— Exercise brief —
The copy must match the data below line for line and contain no images.

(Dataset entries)
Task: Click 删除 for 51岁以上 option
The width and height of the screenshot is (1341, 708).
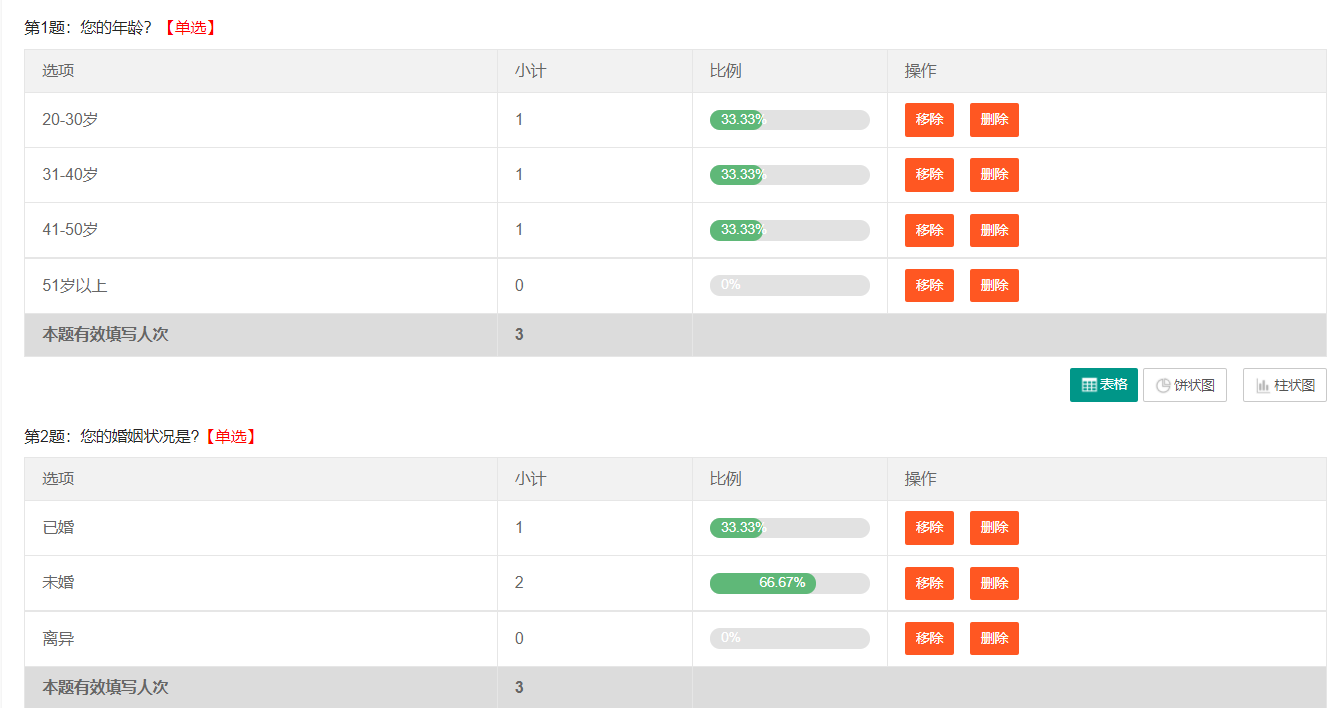Action: pos(994,285)
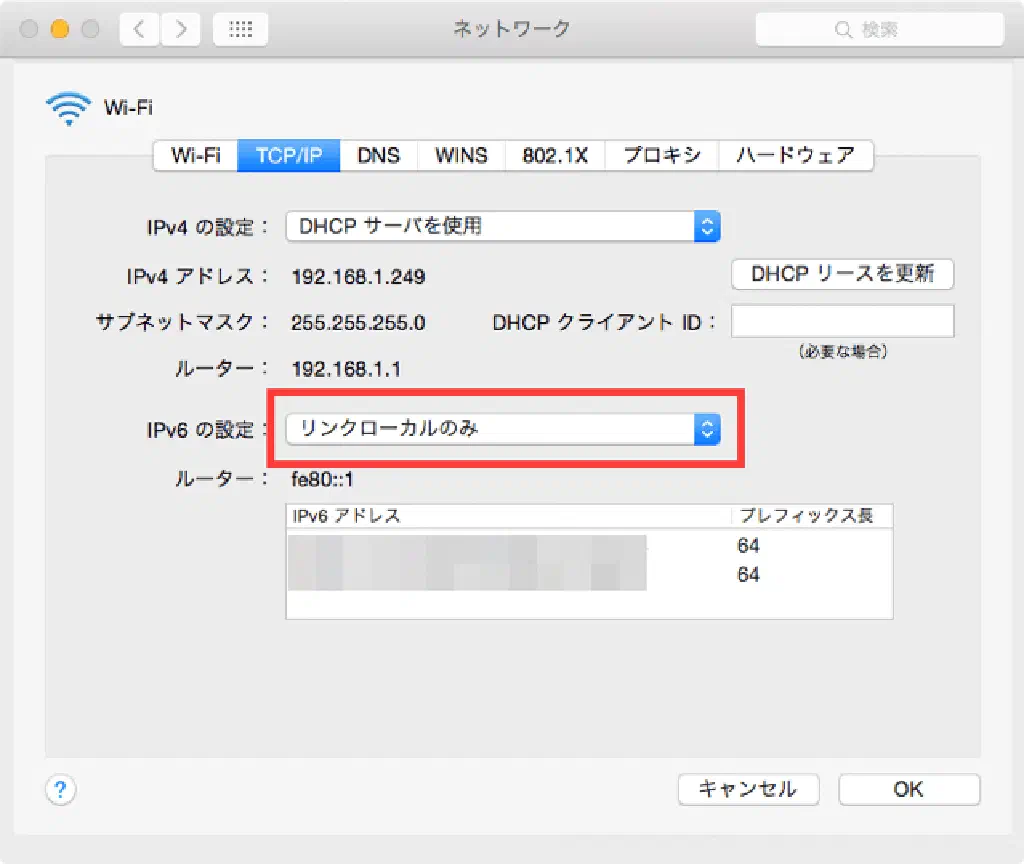
Task: Open the WINS tab
Action: pos(461,155)
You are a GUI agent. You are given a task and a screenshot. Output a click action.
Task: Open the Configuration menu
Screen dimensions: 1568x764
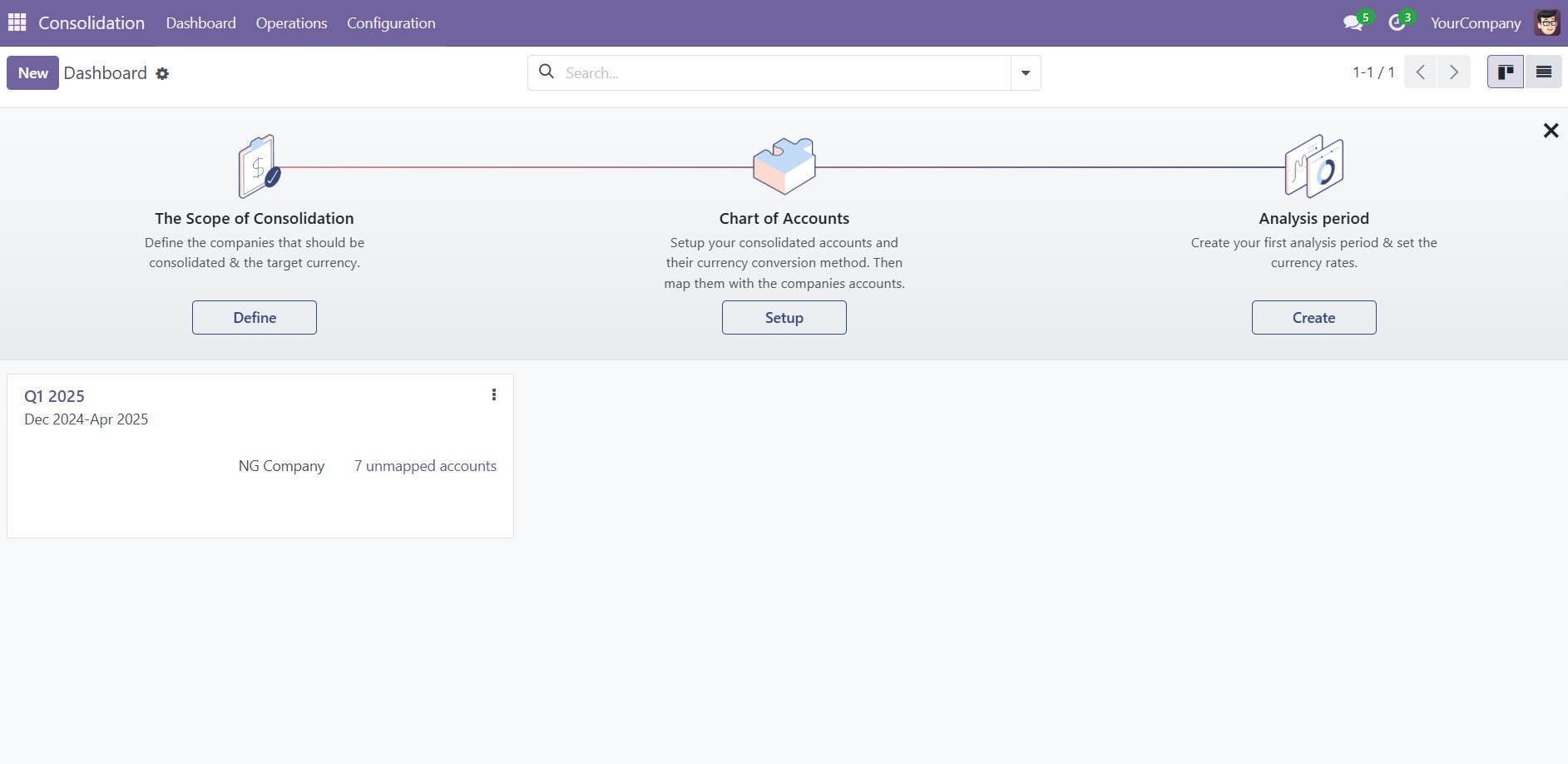[391, 23]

— Task answer —
Task: Click 删除 for 51岁以上 option
The width and height of the screenshot is (1341, 708).
Action: pos(994,285)
Task: Open the WINS tab
Action: pos(461,155)
You are a GUI agent. You are given a task and a screenshot. Output a click action.
Task: Open the Configuration menu
Screen dimensions: 1568x764
[391, 23]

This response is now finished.